Proteome Informatics Group > Java Proteomic Library
 

File Configuration

Overview

We try as much as possible to do not hard-code constants. We put constants in text files so that they can be easily changed without recompiling code. Unfortunately as we exposed it as another API we keep our format through releases. It gives the avantage to alter the behavior of the code as we enable this functionality for users. It make it flexible and ready for evolution.

Parsing File

We begin to expose conf file with our chemical parsers inside whitch we can tune any definition of the format for atoms and molecules.

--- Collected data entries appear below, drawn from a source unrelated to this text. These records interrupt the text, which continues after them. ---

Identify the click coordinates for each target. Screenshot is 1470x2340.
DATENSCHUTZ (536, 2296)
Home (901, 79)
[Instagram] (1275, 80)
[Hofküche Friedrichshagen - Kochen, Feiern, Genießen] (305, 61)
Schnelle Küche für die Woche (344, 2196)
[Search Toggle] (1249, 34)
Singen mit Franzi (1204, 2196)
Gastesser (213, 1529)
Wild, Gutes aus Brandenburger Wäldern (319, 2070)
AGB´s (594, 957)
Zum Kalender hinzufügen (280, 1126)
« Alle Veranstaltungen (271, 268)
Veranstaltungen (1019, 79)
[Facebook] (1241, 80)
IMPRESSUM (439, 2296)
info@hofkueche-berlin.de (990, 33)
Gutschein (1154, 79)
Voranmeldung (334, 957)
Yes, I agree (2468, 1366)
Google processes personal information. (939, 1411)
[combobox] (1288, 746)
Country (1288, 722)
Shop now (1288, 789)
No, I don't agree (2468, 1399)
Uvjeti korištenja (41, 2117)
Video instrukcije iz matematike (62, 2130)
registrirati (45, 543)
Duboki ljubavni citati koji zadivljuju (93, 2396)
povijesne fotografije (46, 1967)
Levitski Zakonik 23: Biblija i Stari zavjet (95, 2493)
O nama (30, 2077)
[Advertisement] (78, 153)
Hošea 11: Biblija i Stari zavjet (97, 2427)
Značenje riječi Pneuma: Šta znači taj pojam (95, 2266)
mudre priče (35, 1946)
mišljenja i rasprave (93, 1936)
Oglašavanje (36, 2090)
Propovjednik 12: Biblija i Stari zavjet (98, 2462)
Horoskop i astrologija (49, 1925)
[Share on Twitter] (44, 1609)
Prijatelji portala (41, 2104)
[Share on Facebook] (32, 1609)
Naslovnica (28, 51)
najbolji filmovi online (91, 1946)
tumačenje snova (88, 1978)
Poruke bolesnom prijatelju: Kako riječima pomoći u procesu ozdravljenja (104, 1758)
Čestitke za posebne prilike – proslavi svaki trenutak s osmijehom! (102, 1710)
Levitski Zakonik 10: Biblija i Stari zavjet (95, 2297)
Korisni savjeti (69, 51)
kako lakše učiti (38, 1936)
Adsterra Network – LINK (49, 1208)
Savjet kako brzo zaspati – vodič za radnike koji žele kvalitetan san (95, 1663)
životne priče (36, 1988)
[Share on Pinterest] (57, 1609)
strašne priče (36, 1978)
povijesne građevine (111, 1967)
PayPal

Any conf file is like property object with a key and a value. We define tokens and grammars and propose a way to tag them given their key format. We have hard-coded them :-) (by now) as pattern "_TOKEN" or "_PATTERN" and have allowed definition of tokens among pattern value.

Configurator

By now, we get tokens and patterns with JPLChemicalFormatConfigurator and its static methods getToken(name) and getPattern(name). It contains static loader that parse tokens.conf and patterns.conf and does not propose a mechanism to load other files. This issue will have to be fix as more parsers will need to extend the basic language defined in these conf files.

Example

Configuration file content:

	AA_TOKEN := "AminoAcid"
	
	MONOMER_DELIMITOR_TOKEN := "\s*\:\s*"
	MONOMER_PATTERN := AA_TOKEN + "|" + NUC_TOKEN + "|" + DNUC_TOKEN
	MODIF_MONOMER_PATTERN := "(" + MONOMER_PATTERN + ")" + MONOMER_DELIMITOR_TOKEN + "([A-Z])"
      

java source code:

	private static final Pattern MODIF_MONOMER_PATTERN =
    	    Pattern.compile(JPLChemicalFormatConfigurator
	        .getPattern("MODIF_MONOMER_PATTERN"));
	...
	if (modif.matches(MODIF_MONOMER_PATTERN.pattern())) {
	   builder.addModifAt(getMonomer(modif), nakedPos);
	}
      

What's next

This system of token/grammar definition is quite unsophisticated. We will surely use a dedicated java module to handle this like yacc/bison tokeniser/parsertandem was doing formerly in C-language.